Advisory doesn’t have to be about learning many more new things and having products that you have to train your team on and then try and sell. We all know how difficult it is for accountants to sell anyway. It’s not in our nature. We are there to advise. There’s a hint. Advisory can’t be that difficult if our raison d’être is to advise.

A fundamental shift

What we need is a change of mindset. Our existing mindset is predicated on charging for every available minute because that is our product. Our time is what we sell. It isn’t. What we are selling is our expertise. If we stick with time as our measure, then we will be beaten by cheaper market entrants. If we sell expertise, we can maintain our position as trusted advisors and the first port of call for our clients.

To do that we have to, if not bin the timesheet, at least allow for some non-productive time during the week for everybody in our team.

How a hotel does it

We’ve just been away to Malta for a week. We stayed at a good hotel and the overwhelming impression we got from the hotel wasn’t one of efficiency, cleanliness and a pleasant environment. These are now hygiene factors. We expect these in hotels. The overwhelming impression was that the staff in the hotel talked to us. Not just about what they were doing or what they were bringing us or what we wanted, but engaged us in conversations. There was capacity built in, so that they could all spend a moment with us. That started with management and went all the way to the gardener. Everybody would stop and there was a short conversation.

What we need to do

We need to build capacity into our team so that they can have conversations with clients. We know that conversations lead to more work. They also lead to better relationships with our clients, so they are less likely to be transactionally inclined and go for a cheaper alternative just because it’s cheaper. If you allow your clients to only measure you on simple criteria, namely, cost and timeliness, then they will do so. And if their expectations are simply that you and every other accountant produces accounts on time, their only other measure is cost. You are giving them carte blanche to find somebody cheaper.

If you develop relationships so that you are engaged with what they do, understand them better, will do something for nothing occasionally just because you’re nice people, and you’re helpful, then they are more likely to value you differently. They will not be able to develop that measure of value with anybody else because they will be stuck to you. You want sticky clients.

Costs and benefits

There’s a cost to this. There will be some non-productive time. Most of it I suggest will be at partner level. Partners are more likely to be able to simply pick up the phone or meet a client just because, to find out how they are, but it’s no hardship for you to tell your team that they can ring the clients to simply talk to them; that they are not driven completely by their timesheet, and they are not measured completely by that either.
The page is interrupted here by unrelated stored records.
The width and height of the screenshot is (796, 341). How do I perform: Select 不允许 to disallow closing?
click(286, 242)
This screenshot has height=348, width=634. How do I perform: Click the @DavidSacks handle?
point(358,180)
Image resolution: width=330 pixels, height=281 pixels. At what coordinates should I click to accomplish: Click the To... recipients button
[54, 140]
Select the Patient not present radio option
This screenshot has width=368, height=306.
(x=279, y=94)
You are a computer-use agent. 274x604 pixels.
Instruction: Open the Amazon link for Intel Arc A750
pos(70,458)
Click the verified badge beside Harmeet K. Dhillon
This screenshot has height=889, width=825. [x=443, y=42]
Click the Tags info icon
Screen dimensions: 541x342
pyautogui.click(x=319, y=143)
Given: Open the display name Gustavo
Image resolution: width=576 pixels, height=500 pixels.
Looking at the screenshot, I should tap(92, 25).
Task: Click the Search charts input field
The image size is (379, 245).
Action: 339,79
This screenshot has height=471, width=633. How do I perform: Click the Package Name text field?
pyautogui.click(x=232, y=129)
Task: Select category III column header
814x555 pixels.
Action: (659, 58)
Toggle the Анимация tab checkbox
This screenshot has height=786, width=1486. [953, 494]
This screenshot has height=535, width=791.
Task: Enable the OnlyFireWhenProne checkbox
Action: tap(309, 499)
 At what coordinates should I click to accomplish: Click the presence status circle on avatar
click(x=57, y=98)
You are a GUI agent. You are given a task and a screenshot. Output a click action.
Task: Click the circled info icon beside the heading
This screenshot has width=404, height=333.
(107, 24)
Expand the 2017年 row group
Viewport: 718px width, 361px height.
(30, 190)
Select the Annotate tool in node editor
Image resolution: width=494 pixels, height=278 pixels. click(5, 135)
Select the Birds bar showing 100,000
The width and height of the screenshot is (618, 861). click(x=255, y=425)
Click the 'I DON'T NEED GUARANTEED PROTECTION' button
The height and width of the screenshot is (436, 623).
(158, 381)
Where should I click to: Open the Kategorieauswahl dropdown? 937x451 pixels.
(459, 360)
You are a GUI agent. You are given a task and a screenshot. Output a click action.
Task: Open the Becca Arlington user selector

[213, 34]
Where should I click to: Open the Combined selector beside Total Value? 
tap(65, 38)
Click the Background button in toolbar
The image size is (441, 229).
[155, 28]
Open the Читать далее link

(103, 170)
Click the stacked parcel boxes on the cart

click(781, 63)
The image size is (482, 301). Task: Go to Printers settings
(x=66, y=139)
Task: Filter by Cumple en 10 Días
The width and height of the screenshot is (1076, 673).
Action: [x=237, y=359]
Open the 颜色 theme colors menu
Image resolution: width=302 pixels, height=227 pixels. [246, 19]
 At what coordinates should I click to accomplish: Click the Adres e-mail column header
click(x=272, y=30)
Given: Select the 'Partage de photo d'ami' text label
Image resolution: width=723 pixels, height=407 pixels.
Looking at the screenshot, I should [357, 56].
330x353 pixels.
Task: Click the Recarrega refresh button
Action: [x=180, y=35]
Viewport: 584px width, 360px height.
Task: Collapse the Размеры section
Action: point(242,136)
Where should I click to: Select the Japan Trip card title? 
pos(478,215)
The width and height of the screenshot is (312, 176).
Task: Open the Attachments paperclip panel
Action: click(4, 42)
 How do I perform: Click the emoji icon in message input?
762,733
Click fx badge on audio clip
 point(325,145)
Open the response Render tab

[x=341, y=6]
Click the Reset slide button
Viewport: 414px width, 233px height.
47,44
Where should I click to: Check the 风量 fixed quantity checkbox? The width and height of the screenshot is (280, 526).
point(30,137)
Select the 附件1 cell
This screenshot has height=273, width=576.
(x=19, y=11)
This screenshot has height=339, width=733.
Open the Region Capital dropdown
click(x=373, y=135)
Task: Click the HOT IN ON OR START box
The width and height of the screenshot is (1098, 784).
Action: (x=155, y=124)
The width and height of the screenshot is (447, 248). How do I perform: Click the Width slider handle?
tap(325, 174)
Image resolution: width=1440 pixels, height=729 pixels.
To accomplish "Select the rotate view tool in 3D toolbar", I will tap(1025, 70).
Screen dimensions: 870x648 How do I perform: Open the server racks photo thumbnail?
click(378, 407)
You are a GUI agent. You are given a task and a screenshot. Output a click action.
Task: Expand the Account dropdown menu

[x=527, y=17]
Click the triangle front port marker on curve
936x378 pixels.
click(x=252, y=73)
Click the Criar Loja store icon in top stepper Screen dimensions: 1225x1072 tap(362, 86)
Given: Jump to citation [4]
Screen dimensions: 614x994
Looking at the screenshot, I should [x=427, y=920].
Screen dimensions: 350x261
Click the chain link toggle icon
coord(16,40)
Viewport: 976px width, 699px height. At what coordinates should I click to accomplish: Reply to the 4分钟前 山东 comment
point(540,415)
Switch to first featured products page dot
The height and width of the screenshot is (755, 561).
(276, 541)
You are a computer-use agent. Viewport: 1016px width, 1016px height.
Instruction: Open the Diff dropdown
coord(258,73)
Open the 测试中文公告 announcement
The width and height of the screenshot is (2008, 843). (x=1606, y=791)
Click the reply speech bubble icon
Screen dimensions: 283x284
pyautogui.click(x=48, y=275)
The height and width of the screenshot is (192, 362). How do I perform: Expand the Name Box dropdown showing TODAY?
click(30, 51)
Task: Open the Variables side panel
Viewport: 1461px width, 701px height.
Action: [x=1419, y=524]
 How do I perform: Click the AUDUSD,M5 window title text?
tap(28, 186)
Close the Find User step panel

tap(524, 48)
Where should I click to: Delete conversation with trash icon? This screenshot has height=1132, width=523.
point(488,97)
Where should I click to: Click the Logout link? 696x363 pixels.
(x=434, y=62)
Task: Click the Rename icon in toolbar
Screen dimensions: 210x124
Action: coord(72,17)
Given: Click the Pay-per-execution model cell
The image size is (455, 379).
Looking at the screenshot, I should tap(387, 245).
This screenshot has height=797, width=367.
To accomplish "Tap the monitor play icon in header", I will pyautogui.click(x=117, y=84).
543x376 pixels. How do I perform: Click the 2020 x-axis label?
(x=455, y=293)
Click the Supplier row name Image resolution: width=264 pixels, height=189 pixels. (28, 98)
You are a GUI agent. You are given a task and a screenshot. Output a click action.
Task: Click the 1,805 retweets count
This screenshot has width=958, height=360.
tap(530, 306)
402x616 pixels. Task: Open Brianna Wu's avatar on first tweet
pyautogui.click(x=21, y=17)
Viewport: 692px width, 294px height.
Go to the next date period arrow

There’s a cost to not doing it, too. The gradual erosion of your practice’s compliance work by cheaper entrants. Higher staff turnover.

Team benefits

Pay rises and promotions shouldn’t be predicated just on productivity. It’s difficult enough to get good people, let alone keep them.  We all know how expensive it is to get new people, and train them, only to see them leave after a short time. We need to retain our team. Allowing them to act as they see fit in your and their best interests takes pressure off partners and gets the best out of your team. That’s another win for you – they are more likely to stay if their job is rewarding of itself, so they can be  rewarded for doing better, rather than for doing more.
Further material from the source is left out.